Not a fan of fiction? At all?
Wasn't there a movies thread? I know a few popped up in the past.
As for worthy films I've seen recently: Southern Comfort
Give this film a try, Umbrage. It can be taken metaphorically as many things, among them an analogy for the Vietnam War, why multiculturalism doesn't really work, and how the pragmatic generally go unnoticed and unheard until it is too late.
I've seen this film on TV when I was young, as far as I remember it takes the typical "innocents enter terrain they shouldn't have gone and encounter hostile inbred group of local rednecks" atmosphere of horror movies such as The Hills Have Eyes and Texas Chainsaw Massacre and puts a military sauce over it. Funny how the movie in ways does resemble First Blood which would be released a year later (although First Blood was based on a novel from '72)
I wasn't that impressed by the movie. I certainly wouldn't call it art.
Occassionally I'll download a movie but most of the time I'd rather not watch the movie twice (already regretting having watched it once and often deleting the movie after 20 minutes) It's not that I don't like movies at all it's just that I don't think highly of them. I've grown to consider it childish to get completely carried away by a movie and I've come to believe that it can have a very negative effect on people to constantly escape in a passive dreamworld. I suppose movies can be a good introduction to something like a historical person or a book or just an idea but that's about it. It's still just entertainment for the masses. I've seen my share of artistic movies too from Kenneth Anger's Lucifer Rising to Takeshi Kitano's Dolls and I still couldn't see it as more than entertainment. Just because a movie is weird doesn't make it art in my book.

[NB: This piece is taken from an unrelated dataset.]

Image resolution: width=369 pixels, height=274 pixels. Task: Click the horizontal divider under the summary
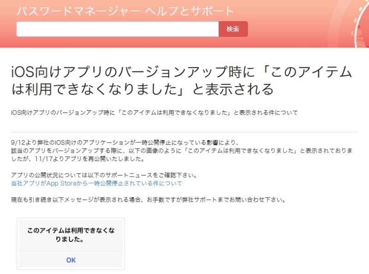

A movie I recently saw and kinda liked because of its theme was
Black Death. But I also think it's essentially just a silly fairytale with some very stereotypical characters and gross b-acting. But if you liked the atmosphere in The Name Of The Rose and The Wicker Man and don't mind seeing it drenched in greasy Hollywood mayonnaise you might find it worthy of taking 90 minutes from your life. There's even a scene that might remind you of The Deer Hunter. I thought it was "entertaining" but its still typical Hollywood crap. It certainly isn't as good as the three movies it subtly steals from but since you recommended a movie I thought it would be fair to recommend one back. But all the movies I just named are shallow entertainment, I'd only consider TNOTR above average. Too bad it doesn't escape it's "detective" format and remains no more than a medieval Sherlock Holmes. But at least TNOTR requires some intelligence to be understood.
For "fiction" I prefer reading biographies and history and
random things Because truth is stranger than fiction.

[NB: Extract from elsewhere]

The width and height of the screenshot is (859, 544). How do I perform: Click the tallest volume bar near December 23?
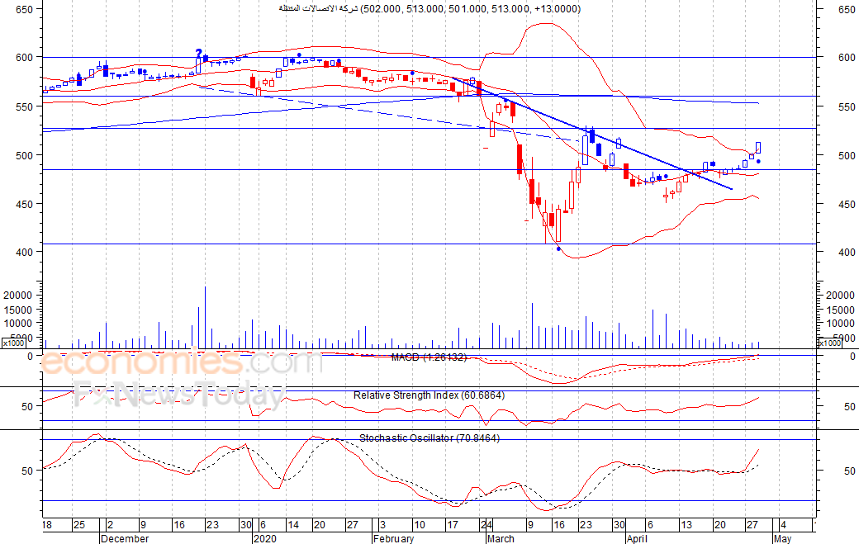point(206,318)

I think movies by definition are not art. There are some movies that come close such as "Apocalypse Now" but to me those movies only incidentally get close to art, or perhaps only as far as the medium allows it. Its harder to translate a book into a movie then it is to translate a movie into a book so it seems obvious to me that books win. Even though I'm not a fan of fiction either. (Perhaps I'm becoming anti-art in general, would you consider me a hipster if I was? JK about that, I still love music, paintings and some selected poetry when it comes to art)

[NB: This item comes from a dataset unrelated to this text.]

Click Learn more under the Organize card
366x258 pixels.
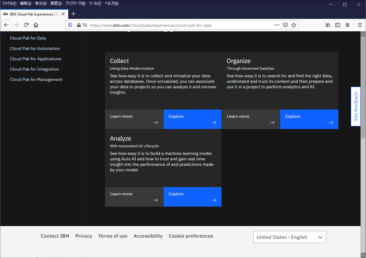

What specifically about the medium do you think disqualifies it from achieving a level of artistry?
When someone makes a painting they are putting their emotions into a work of art. They are
creating something. When someone is making a movie they're just capturing pretty images (and later photoshopping the hell out of them). In theater when an actor is playing he has to give everything in one performance, in a movie when someone is acting they can redo the shoot 200 times if they want to. When an actor fucks up on stage he fucks up the whole performance. When an actor fucks up a shoot he just gets a scolding from the director. Other than that there's obviously the commercial aspect of big movies and the lack of funds for promising indie movies that fucks up film making in general. And like I wrote earlier just because a movie is weird doesn't make it art. I wouldn't consider weird music art either, just weird.